The ESC Hypertension Guidelines released at ESC in Munich in September 2018, were jointly developed by the European Society of Cardiology (ESC) and the European Society of Hypertension (ESH). The guidelines provide recommendations in diagnosis, evaluating risk, when and how to treat hypertension and risk reduction with both lifestyle advice and medications. One of the most widely debated changes has been the recommendation for first line drug therapy to be a combination of ACEI or CCB with a thiazide diuretic, with beta blockers as first line only where there is an additional indication such as angina, dysrhythmia, heart failure or after myocardial infarction. The role of renal denervation therapy requires further consideration as well with recent positive studies presented at ESC 2018 and TCT 2018 suggesting a role for RDN especially in difficult to control hypertension or in patients with poor drug tolerance.
These Ten Commandments of Hypertension were compiled by Bryan Willians and Giuseppe Mancia who led development of the guidelines.
Published in the European Heart Journal in September 2018 . Link Here
- Definition of hypertension: Hypertension is defined as a persistent elevation in office systolic BP ≥140 and/or diastolic BP ≥90 mmHg, which is equivalent to a 24 h ambulatory BP monitoring (ABPM) average of ≥130/80 mmHg or a home BP monitoring (HBPM) average ≥135/85.
- Screening and diagnosis of hypertension: Screening programmes should be established to ensure that office BP is measured in all adults, at least every 5 years and more frequently in people with a high normal BP. When hypertension is suspected the diagnosis of hypertension should be confirmed either by repeated office BP measurements, over a number of visits, or by ‘out of office’ BP measurement using 24 h ABPM or HBPM.
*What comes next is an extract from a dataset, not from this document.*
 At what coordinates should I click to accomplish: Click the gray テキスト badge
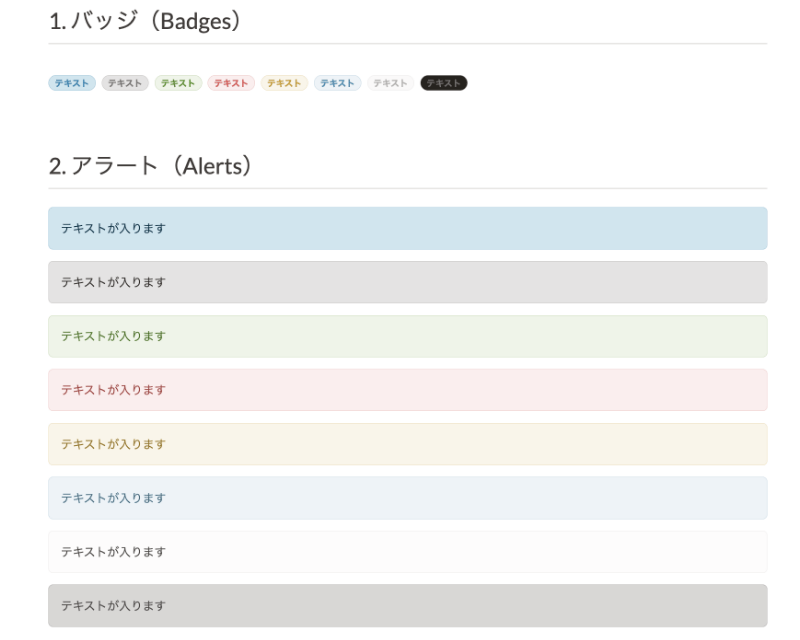pos(125,83)
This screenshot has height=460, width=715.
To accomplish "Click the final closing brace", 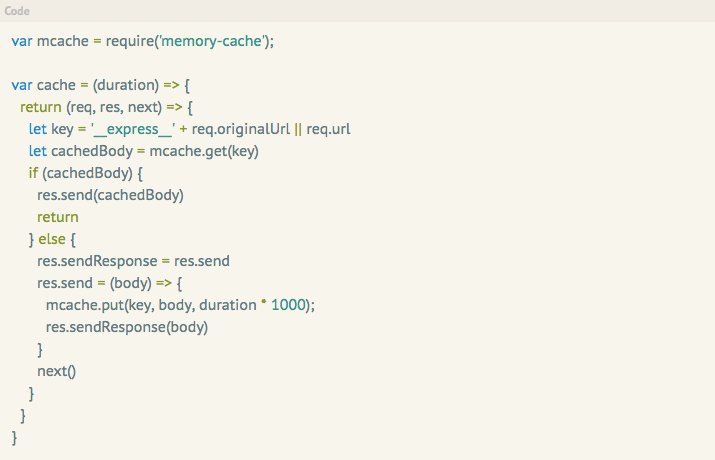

- When to consider drug treatment of hypertension: Adults with Grade 1 hypertension (office BP 140-159/90-99) aged up 80 years, should receive drug treatment if their BP is not controlled after a period of lifestyle intervention alone. For high-risk patients with Grade 1 hypertension, or patients with higher grades of hypertension (g. Grade 2 hypertension; ≥160/100 mmHg), drug treatment should be initiated alongside lifestyle interventions.
- Special considerations in frail and older patients: For people over the age of 80 years, who have not yet received treatment for their BP, BP treatment should be considered when office systolic BP is ≥160 Frailty, dependency and expectations of treatment benefit will influence the decision treat people aged >80 years, on an individual patient basis, but these patients should not be denied treatment, or have treatment withdrawn simply on the basis of age.
- How low should BP be lowered? ‘A target range’ for treated BP has been introduced. Office systolic BP should be lowered to <140 mmHg in all treated patients, including independent older patients who can tolerate treatment. The aim should be to target systolic BP to 130 mmHg for most patients, if tolerated. Even lower office systolic BP levels (<130 mmHg) should be considered in patients aged <65 years but not in patients aged 65 years or more. Similar BP targets are recommended for patients with diabetes. Systolic BP should not be targeted to below 120 mmHg because the balance of benefit vs. harm becomes concerning at these levels of treated systolic BP. Office diastolic BP should be lowered to <80.
- Treatment of hypertension—lifestyle interventions are important: The treatment of hypertension involves lifestyle interventions and drug therapy. Lifestyle interventions can delay the need for drug treatment or complement the effects of drug treatment. Moreover, lifestyle interventions such as sodium restriction, alcohol moderation, healthy eating, regular exercise, weight control, and smoking cessation, all have health benefits beyond their impact on BP.
- Start treatment in most patients with two drugs, not one: Monotherapy is usually inadequate therapy for most people with hypertension, especially now that the BP treatment targets for many patients, are lower than in previous guidelines. Initial therapy with a combination of two drugs should now be considered usual care for hypertension.
- A single pill strategy to treat hypertension: Poor adherence is directly related to the number of pills and is a major factor contributing to poor BP control. Single pill combination therapy is now the preferred strategy for initial two-drug combination treatment of hypertension and for three drug combination therapy when required.
- A simplified drug treatment algorithm: A combination of an ACE inhibitor or ARB with a CCB or thiazide/thiazide-like diuretic is the preferred initial therapy for most patients. For those requiring three drugs, a combination of an ACE-inhibitor or ARB with a CCB and a thiazide/thiazide-like diuretic should be used. Beta blockers should be used when there is a specific indication for their use, e.g. angina, post MI, heart failure, or when rate control is required.
- Managing cardiovascular disease risk in hypertensive patients — going beyond BP: Hypertensive patients frequently have concomitant cardiovascular risk factors. Statin therapy should be more commonly used in hypertensive patients with established cardiovascular disease or moderate-to-high cardiovascular disease risk according to the SCORE system.